A Will is a legal document that specifies the way in which your assets disposed off after you die. Competent Wills lawyers like Perth Wills Lawyers can help you prepare a watertight Will that contains comprehensive and clear instructions regarding disposal of assets and the beneficiaries. A Will also contains information regarding the person(s) or organisation that will execute your Will in the aftermath of your death.
There are two main ways in which property can be disposed off in a Will: Right to Reside and Life Interest. Both these terms are explained below.
Right to Reside
In this case, the beneficiary is usually allowed to live at the premises until his or her death. In certain cases, the beneficiary may be allowed to live on the property for a specified amount of time. The beneficiary may also be expected to pay for upkeep and maintenance. All this information will be clearly stated in the Will.
Important points regrading ‘Right to Reside’ include:
- The premises cannot be rented or leased out
- He or she is not allowed to sell the property
- Under ‘right to reside’ clause, the beneficiary is not allowed to derive any income from the property
- In case the beneficiary dies, the property is then sold, leased out or disposed off according to the terms in the original Will; the beneficiary cannot control the distribution of the property after his death
If the property has been left to the beneficiary under ‘life interest’, they are allowed to enjoy any income derived from the property during their lifetime. If the beneficiary dies, then the property is disposed off according to the terms specified in the original Will.

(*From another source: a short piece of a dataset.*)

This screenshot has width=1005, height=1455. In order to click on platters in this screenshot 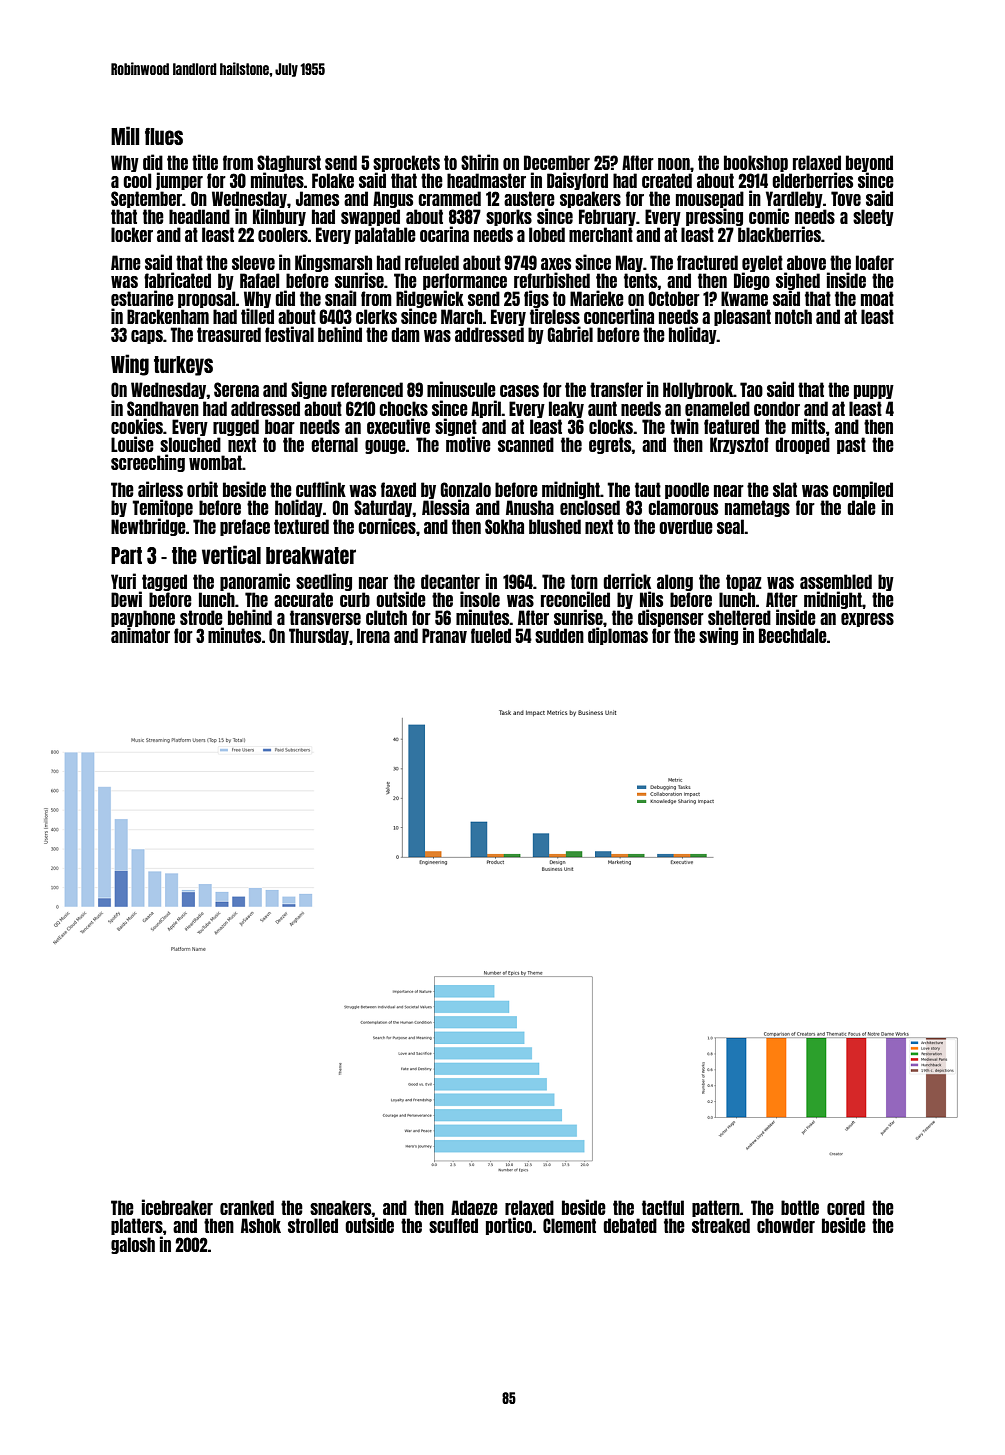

This is why it’s extremely important to name an executor (the executor may be a person or an organisation) in your Will. The executor will oversee the administration of the estate and ensure that every asset and property is distributed in accordance with the terms mentioned in your Will.
An individual must take into account the manner in which he owns property before specifying the manner of disposal. For example, a person may own a property ‘jointly’ with a spouse; this is usually the most common way to own property. In such cases, the property will automatically pass over to the wife in case of unexpected death. In other cases, if the individual is a sole owner of the property, the spouse may enjoy a ‘right to reside’ in the property.
In general, making provisions in your Will minimises the likelihood of uncertainties after your death. The Will and last testament is a legal document in the eyes of law and the terms and conditions mentioned cannot be contravened by individuals.